*Hedefler:*
**a)** Suriye ile Apo meselesini anlatan yazıda adı geçen bütün kişileri sıralayın.
**b)** Suriye ile Apo meselesini anlatan yazıyı kaldığı yerden devam ettirin.

*Sayfa alıntısı:*
..........

Sevgili okuyucularım, geçmiş yıllarda Suriye’nin başında Hafız Esad isimli bir diktatör vardı.
Bu adamın en büyük özelliği Apo’yu kendi başkenti Şam’da koruma altına almış olmasıydı.
Apo Şam’da yaşıyor, Suriye Hükümeti’nden her türlü desteği alıyor ve Türkiye’deki terör eylemleriyle can yakıyordu.
Bir uyardık olmadı, beş uyardık olmadı... Rica ettik, istirham ettik, ısrar ettik yine olmadı.
Adam bildiğinden şaşmıyordu.
Sonunda sabır taşı çatladı. Kara Kuvvetleri Komutanı Orgeneral Atilla Ateş 1998 yılında Hatay’a gidip komşu Suriye yönetimini uyarmak zorunda kaldı:
“Bu tutumunuz devam ettiği takdirde ordumuzla müdahale etmeye kararlıyız. “
O günlerde Cumhurbaşkanı Süleyman Demirel Meclis’te aynı doğrultuda bir konuşma yaptı ve çok sert sözler söyledi.
Hepimiz milletçe arkalarında idik.
Hafız Esad işin şakası olmadığını anlamıştı! Apo’ya sahip çıkmayı sürdürdüğü takdirde başına iş açılacak, Türk Ordusu ülkesine ağır zarar verecekti. Bunu göze alamadı ve Apo’yu sınır dışı etmek zorunda kaldı.
Sonrasını biliyoruz.
Kenya’da ele geçirilen Apo Türkiye’ye getirildi, yargılandı ve ömür boyu hapis cezasına çarptırıldı.

* * *

Hafız Esad 2000 yılında öldükten sonra yerine oğlu Beşar Esad geçti. Hemen ardından Türkiye’de AKP iktidarı dönemi başladı.

..........

*Verilen kayıtlar:*
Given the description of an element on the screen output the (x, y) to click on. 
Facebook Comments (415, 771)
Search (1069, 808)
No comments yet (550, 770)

..........

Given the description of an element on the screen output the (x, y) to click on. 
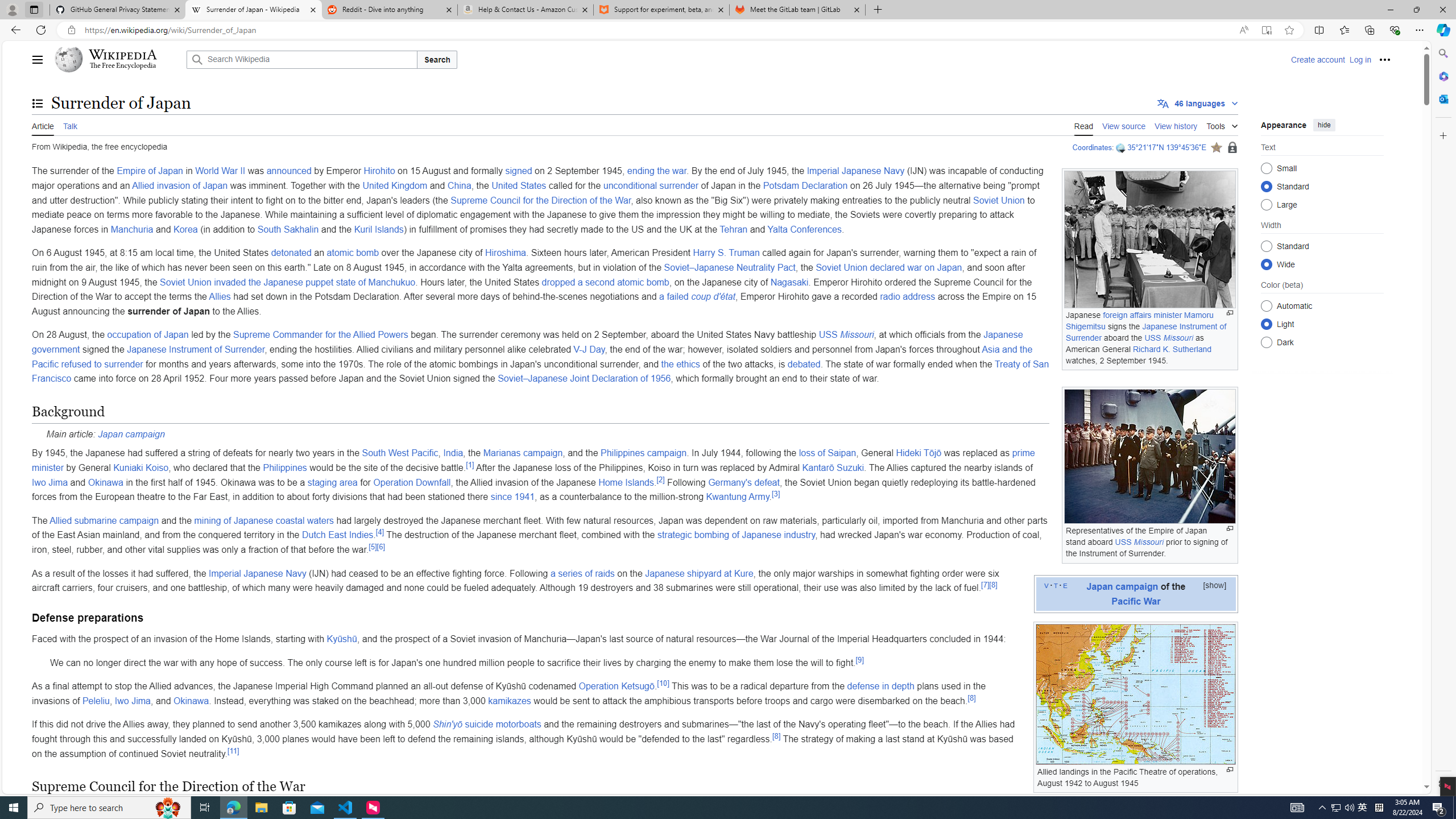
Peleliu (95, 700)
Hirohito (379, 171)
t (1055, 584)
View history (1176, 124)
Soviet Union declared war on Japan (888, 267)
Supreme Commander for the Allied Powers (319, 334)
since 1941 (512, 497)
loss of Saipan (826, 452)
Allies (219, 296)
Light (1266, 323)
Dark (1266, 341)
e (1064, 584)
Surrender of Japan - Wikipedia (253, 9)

..........

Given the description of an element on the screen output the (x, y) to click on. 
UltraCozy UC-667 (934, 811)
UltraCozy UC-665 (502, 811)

..........

*Görevlere göre cevaplar:*
**a)** Hafız Esad, Apo, Atilla Ateş, Süleyman Demirel, Beşar Esad

**b)**
Artık Suriye ile herhangi bir sorunumuz kalmamıştı. İki ülke arasında dostluk ilişkileri sürüyordu.
Aramızdaki yaklaşık 900 kilometrelik sınırda önemsiz kaçakçılık hadiseleri dışında en ufak bir olay bile olmuyordu.
Terör derseniz, hiç yoktu çünkü Suriye geçmişten dersini iyi almış, Beşar Esad babasının yolunu izlemeye kalkışmamıştı.
Tayyip’le Esad bu süreçte çok yakın iki dost oldular. Artık karılı kocalı birbirlerini ziyaret edip kucaklaşıyorlar, birlikte tatile çıkıyorlar, dostluk ve kardeşlikten dem vuruyorlardı.
Tayyip düzenlediği mitinglerde Esad’a övgüler düzüyor, ondan “Kardeşim Esad” diye söz ediyor, Türkiye ile Suriye ilişkilerinin böyle olumlu ve kardeşlik havasında gitmesinden duyduğu mutluluğu her seferinde dile getirmekten kaçınmıyordu.
Bir “Dünya devinin (!)” bunları söylemesi çok önemliydi... Çünkü Tayyip, kendisini artık dünya devi, dünyanın en önemli liderlerinden biri olarak görme havalarına girmişti.

* * *

Ne olduysa işte o günlerden birinde oldu... Tayyip’e ABD’den bir talimat geldi:
Biz Esad’ı devirmeye karar verdik, kendini ona göre hazırla ve Esad’ı düşman ilan et!”
Yıl 2011... Tayyip Esad’a ufak ufak bindirmeye başladı.
Burada açık konuşalım, Suriye rejiminin Türkiye ile ilgili herhangi bir sorunu yoktu.
Suriye’nin ucu Türkiye’ye dokunan bir kötülüğü, olumsuzluğu, bizim ülkemize terör ihraç etmesi, iç işlerimize karışması vesaire gibi bir durumu da yoktu.
Ama artık durup dururken yeni bir düşmanımız olmuştu!
ABD’nin baskısıyla Suriye’yi karıştırdılar.
Komşumuz olan ülkeye Türkiye sınırlarından on binlerce silahlı terörist soktular...
Suriye’de laik bir rejim vardı. Azınlıkta olan Suriye Alevileri, çoğunlukta olan Sünnileri yönetiyordu.
Tayyip iktidarı mezhep kavgasına girişti. Suudi Arabistan ve Katar’dan destek alan Sünni İslamcı teröristlere her türlü silah ve cephane yardımı yaptı, sınırlarımızı onlara açtı ve Esad’ı devireceğini ilan etti.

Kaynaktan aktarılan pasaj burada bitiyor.